O Rappa e Drummond: dois exemplos de ruptura e continuidade histórica


Em vários momentos foi dito aqui nO Magriço Cibernético que o sentido de um texto é garantido pela conexão entre vários elementos. Sem essa interligação, aliás, o que se tem é nada menos do que um amontoado de ideias, impedindo que a coerência ocorra. Entretanto, é justamente essa falta aparente de nexo que dá sustentação ao clipe acima, “Súplica Cearense”, do Rappa (na verdade, uma composição de 1960, de autoria de Gordurinha, pseudônimo de Waldeck Artur de Macedo, e que já fora gravada por Luiz Gonzaga em 1984).
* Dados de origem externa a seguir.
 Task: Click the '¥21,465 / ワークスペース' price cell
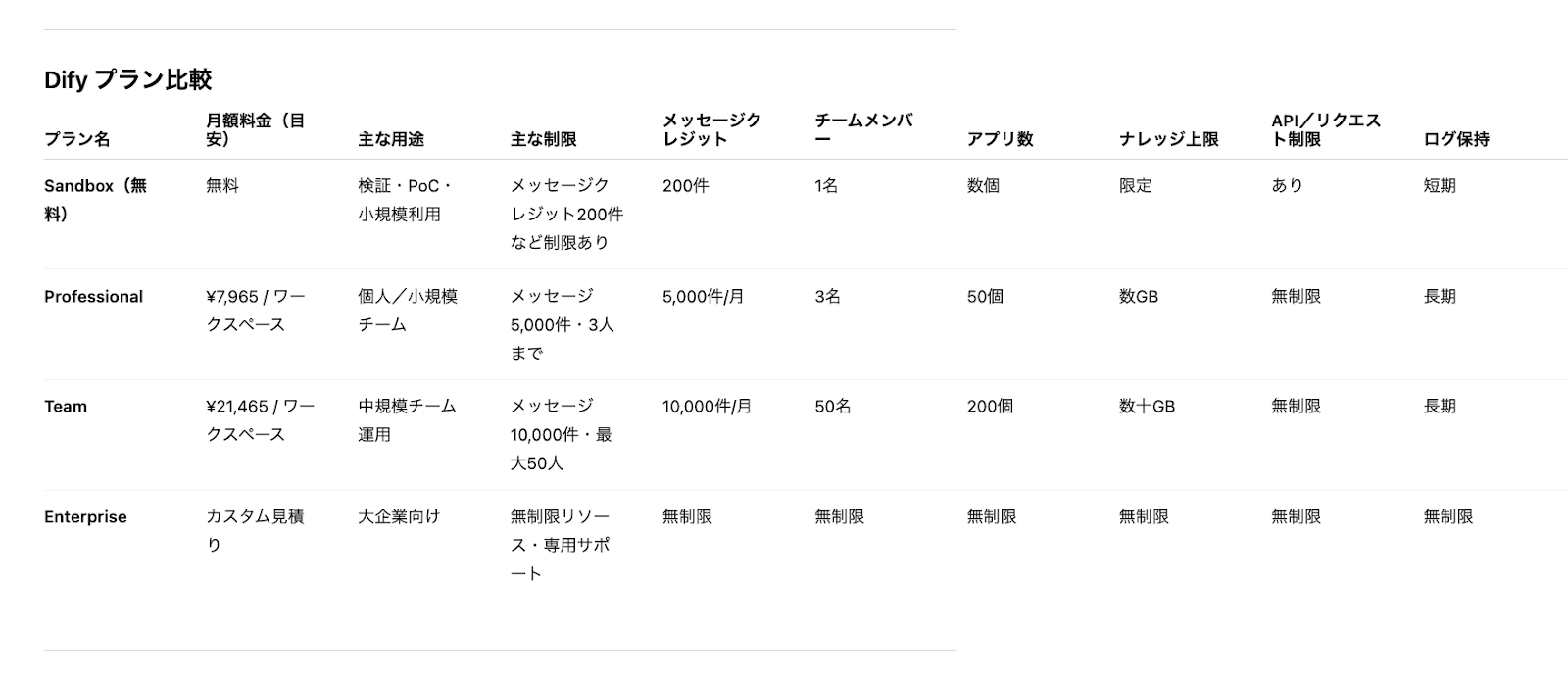260,419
A primeira discrepância lógica que pode ser apontada está na relação entre a letra da canção e a animação que a ilustra. A cantiga faz referência ao sofrimento de um cearense diante da seca e da inclemente chuva que a substitui, justamente a mesma realidade exposta em Vidas Secas (1938), de Graciliano Ramos. Todavia, as imagens que são apresentadas encenam o conflito de Canudos, ocorrido no sertão baiano. Além disso, essa guerra, como o próprio vídeo mostra, teve seu desfecho em 1897, o que não condiz com o fato de o exército que combateu esses revoltosos surgir usando tanques, pois esses artefatos só chegaram a existir a partir da Primeira Guerra Mundial.
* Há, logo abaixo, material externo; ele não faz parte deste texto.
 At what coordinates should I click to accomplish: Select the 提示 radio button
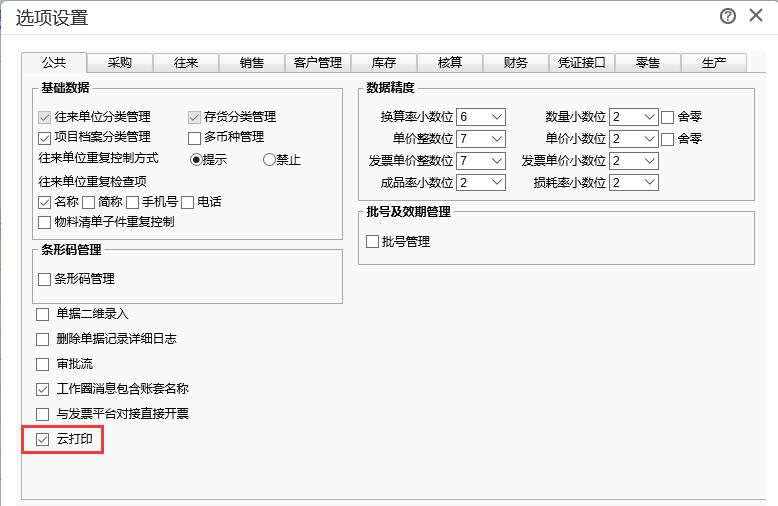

O que se pode inferir de todas essas incongruências? Algo bastante simples e interessante. A quebra da noção convencional de tempo e espaço acaba por construir outra lógica, outra significação, mais ampliada. Em outras palavras, serve para mostrar que os fatos exibidos não se restringem a um momento e a um local, já que são onipresentes. No caso em análise, o sofrimento do nordestino não se prende a um lugar ou a um momento. Ocorreu no século XIX, no XX e continua se manifestando no XXI.

         
            Esse mesmo expediente pode ser visto no poema “Tristeza do Império”, de Carlos Drummond de Andrade, presente no Sentimento do Mundo (1940), obra cobrada pelos exames da FUVEST-UNICAMP 2013:

Os conselheiros angustiados
ante o colo ebúrneo
das donzelas opulentas
que ao piano abemolavam
“bus-co a cam-pi-na se-re-na
pa-ra li-vre sus-pi-rar”
esqueciam a guerra do Paraguai,
o enfado bolorento de São Cristovão,
a dor cada vez mais forte dos negros
e, sorvendo mecânicos
uma pitada de rapé,
sonhavam a futura libertação dos instintos
e ninhos de amor a serem instalados nos arranha-céus de
                           [Copacabana, com rádio e telefone 
                                                         [automático.
           
            A primeira coisa observável nesse poema é que ele se inicia com um vocabulário que já não é mais usado (“colo”, “ebúrneo”, “donzelas”, “opulentas”), mas que é expresso em uma frase com andamento moderno, próximo do coloquial, o que destoa da noção tradicional de poesia. Essa forma é coerente com o conteúdo, principalmente quando se lê no final do texto que os conselheiros, membros da elite do Segundo Reinado do Brasil, alheios à guerra do Paraguai e ao sofrimento dos escravos, estão fruindo seu rapé e pensando na libertação dos instintos a se realizar em apartamentos em “arranha-céus de Copacabana, com rádio e telefone automático”, uma realidade impossível de ser profetizada por essas personagens. Na verdade, o que Drummond institui é uma quebra da fronteira temporal com a intenção de mostrar que o comportamento alienado e hedonista dos privilegiados é de longa data. Nesse ponto, “Tristeza do Império” acaba se tornando irmão de “Os Inocentes do Leblon”. A doença que acomete os privilegiados é atemporal, é onipresente. E quando o poeta rompe a barreira do tempo, acaba por destroçar o discurso de modernização que se espalhou em nossa sociedade no que tange aos costumes. A liberação sexual, como se percebe, não tem nada a ver com modernidade, já que as velhas injustiças sociais continuam imperando. Não há nada de novo, como se dizia no Eclesiastes.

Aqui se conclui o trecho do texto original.